For this exercise, copy each line of the records that contains the word "click".

▶ [RECORDS FOR THIS TASK]:
>>>

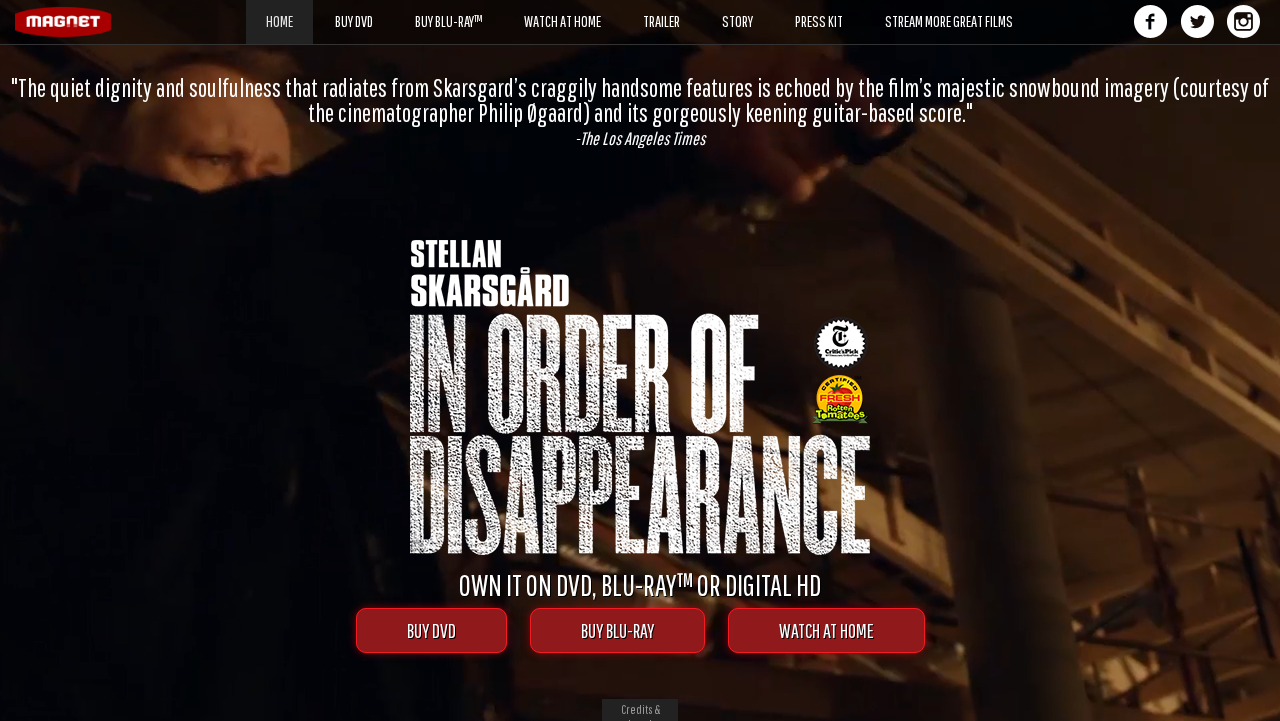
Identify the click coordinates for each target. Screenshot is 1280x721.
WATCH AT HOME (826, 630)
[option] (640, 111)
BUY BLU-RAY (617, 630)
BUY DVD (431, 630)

<<<
>>>

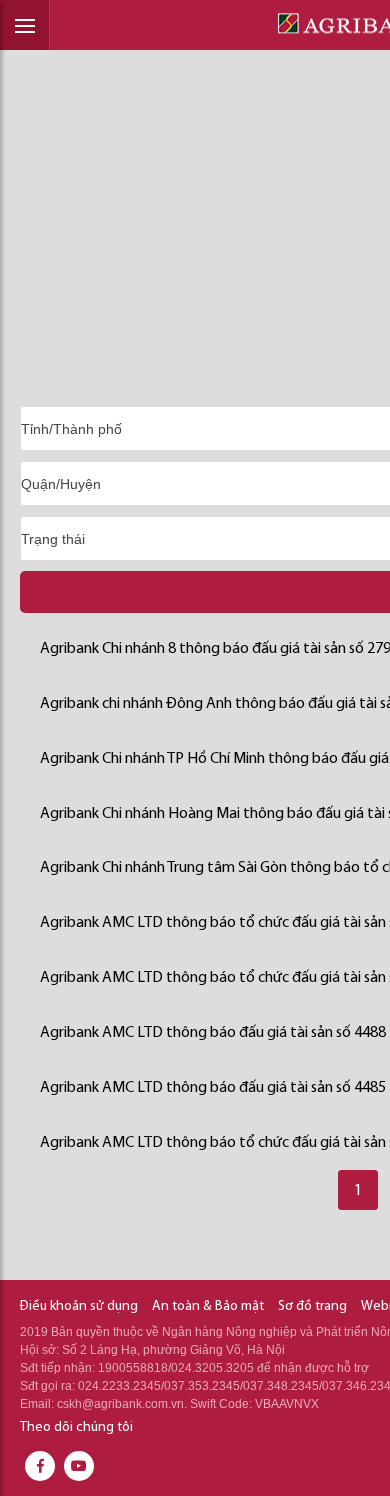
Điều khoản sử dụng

<<<
>>>

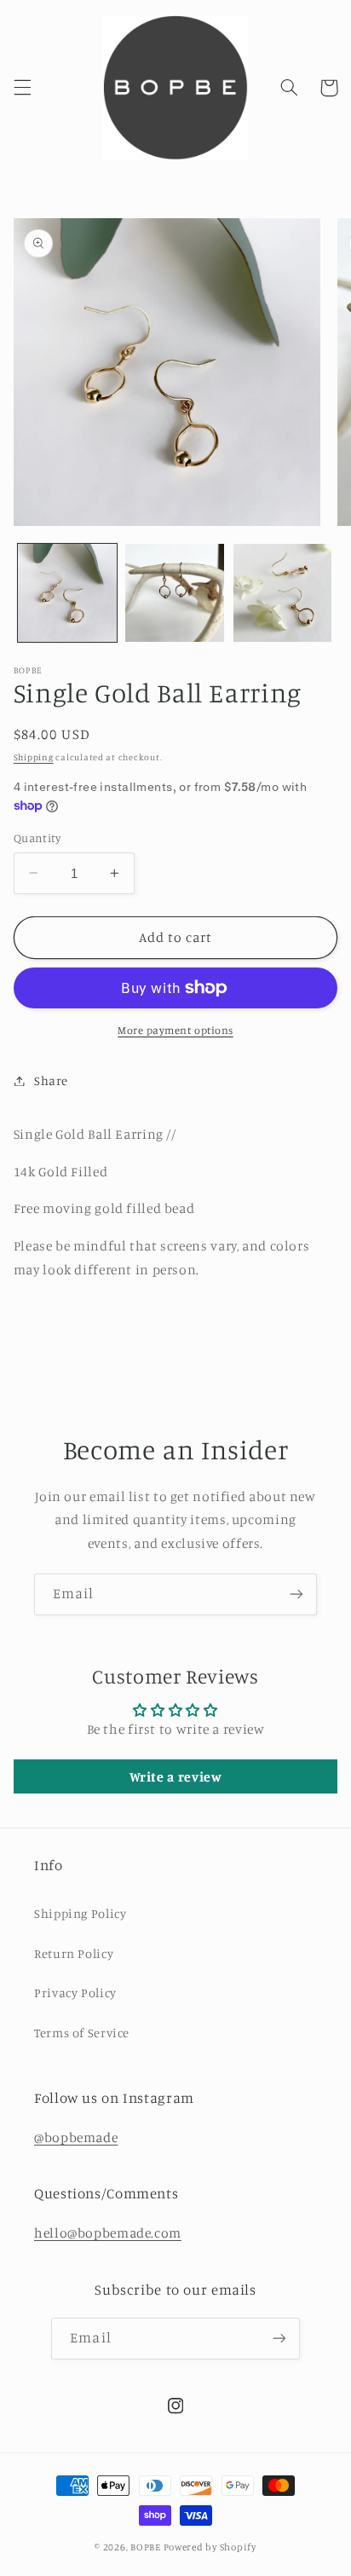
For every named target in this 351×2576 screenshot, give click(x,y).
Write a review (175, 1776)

<<<

▶ [YOUR SOLUTION]:
Identify the click coordinates for each target. Screenshot is 1280x721.
For every named target in this 351×2576 screenshot, give click(x,y).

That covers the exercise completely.